After a puck smacked him in the face at age 19, blinding his right eye, he remained close-lipped regarding his impairment so no doctor would deem him unfit to play.
He was attacked by a throng of racist fans at Madison Square Garden who attempted to jerk him into the stands after they pulled his jersey over his head.
”People were grabbing at me, yelling at me, using all the old, ugly words, I was punching, kicking. I wasn’t going to let them pull me into the stands.”
The Boston Bruin forward had gone hard into the boards in the defensive zone of the Rangers. The wire mesh, which protected the fans from the puck and the players from the fans, had given way, and he was fed to an angry mob.

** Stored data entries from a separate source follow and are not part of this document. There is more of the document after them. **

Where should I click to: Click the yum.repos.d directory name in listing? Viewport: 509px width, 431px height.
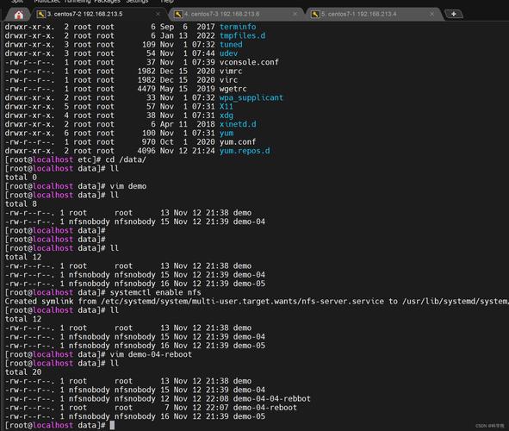pyautogui.click(x=245, y=151)
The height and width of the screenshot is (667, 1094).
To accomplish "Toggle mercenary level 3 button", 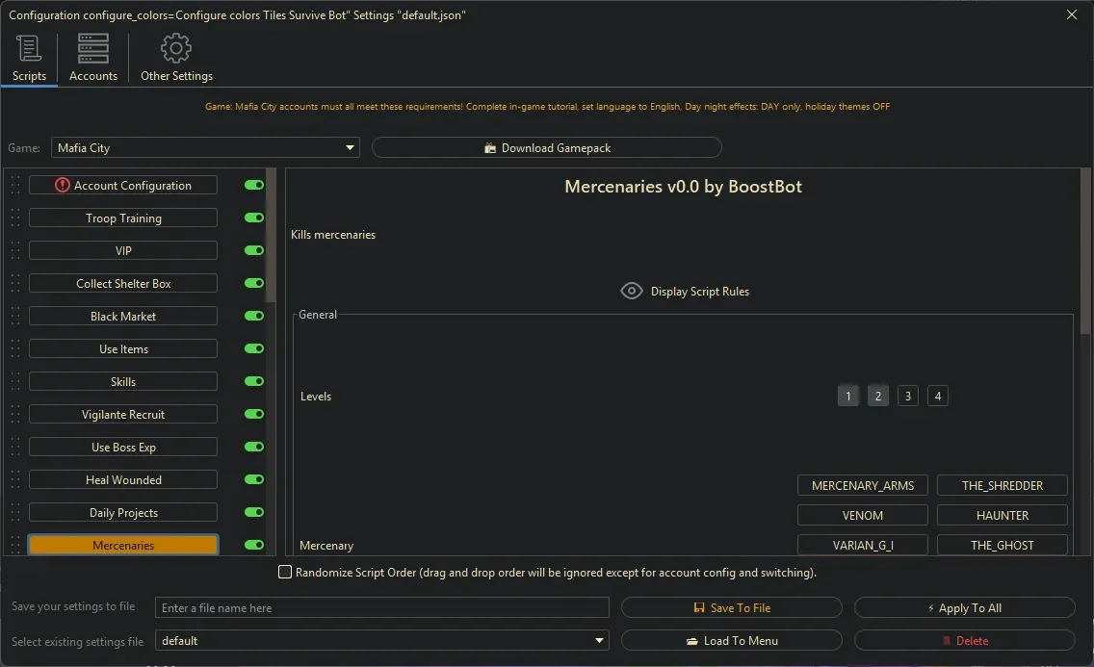I will (x=907, y=396).
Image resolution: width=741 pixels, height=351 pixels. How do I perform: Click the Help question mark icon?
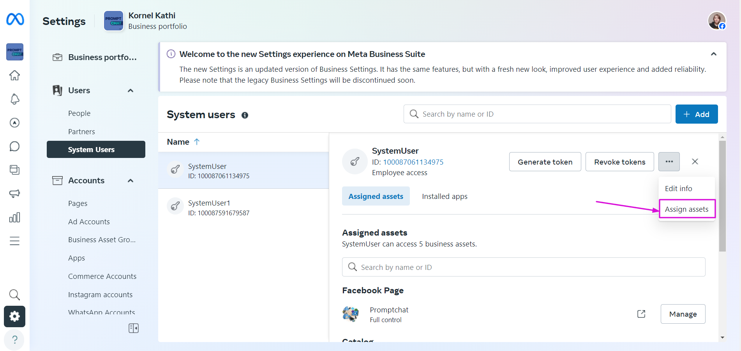coord(14,340)
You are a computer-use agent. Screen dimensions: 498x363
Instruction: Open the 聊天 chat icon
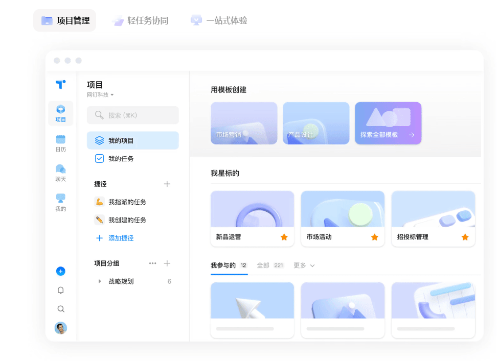[61, 173]
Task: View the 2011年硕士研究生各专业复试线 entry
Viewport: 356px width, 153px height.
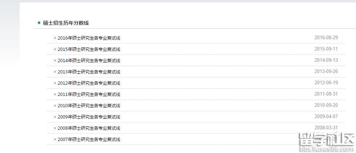Action: tap(89, 94)
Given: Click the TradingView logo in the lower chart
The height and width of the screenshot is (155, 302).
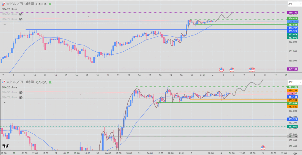Looking at the screenshot, I should 5,146.
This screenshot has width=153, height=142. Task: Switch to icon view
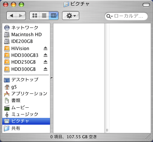coord(35,15)
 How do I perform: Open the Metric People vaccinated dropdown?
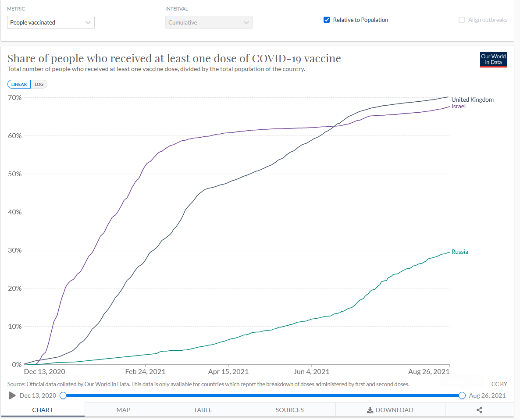51,22
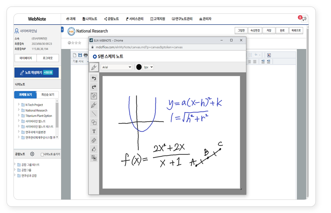Click the boxed K icon in editor toolbar
This screenshot has height=213, width=331.
[x=269, y=55]
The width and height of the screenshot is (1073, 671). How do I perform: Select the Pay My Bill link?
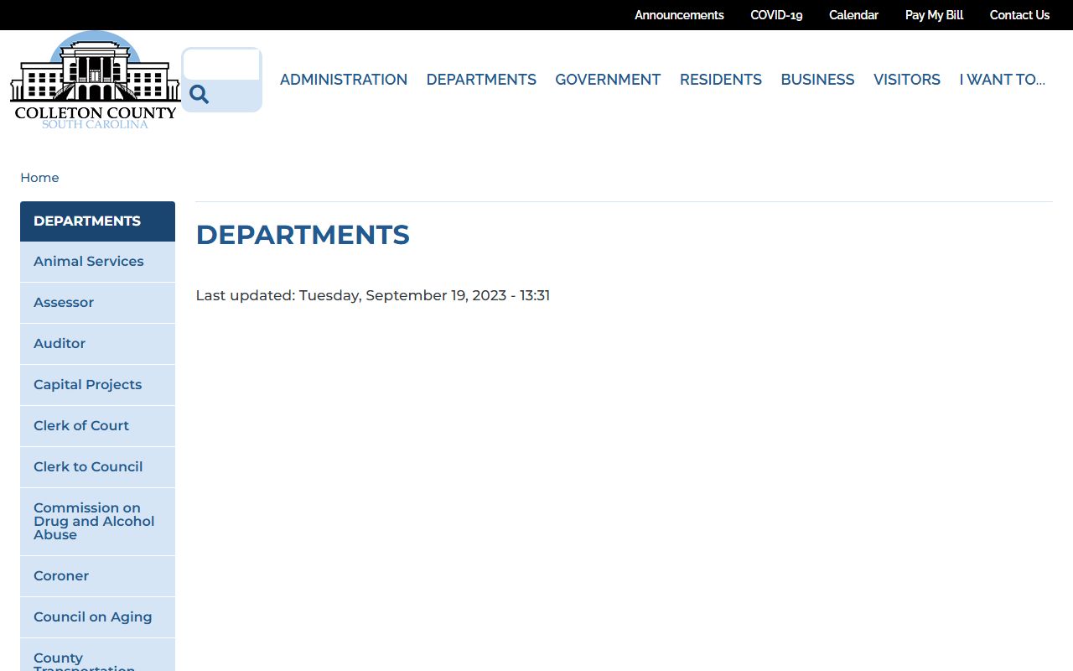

The New York Times tells us:
“The racial epithets burned in his ears. Beer ran down his neck. And a lot flashed through his mind before his teammates and opponents finally hauled him back through the fallen barrier.”
”I don’t even like to think now what might have happened had they got me up there. I just came to the conclusion at the time that the only safe place was on the ice.”
Who is this NHL player?
A black man from Fredericton, New Brunswick, Canada named Willie O’Ree.

O’Ree, the NHL’s first black player will be inducted into the HockeyHall of Fame on Monday as a member of the 2018 class.
He’ll join New Jersey Devils legendary goalie Martin Brodeur,  former Tampa Bay Lightning face of the franchise Martin St. Louis, Russian star Alexander Yakushev, Canadian women’s hockey standout and Canadian Women’s Hockey League Commissioner Jayna Hefford and NHL Commissioner Gary Bettman as the Hall’s newest inductees.
O’Ree becomes the third black person enshrined in the Hall of Fame, joining Edmonton Oilers goalie Grant Fuhr and Angela James, a Canadian women’s hockey superstar who is regarded as the female Wayne Gretzky.
He ultimately played just 45 games in the NHL, and 13 years would go by before anyone followed in his trailblazing footsteps.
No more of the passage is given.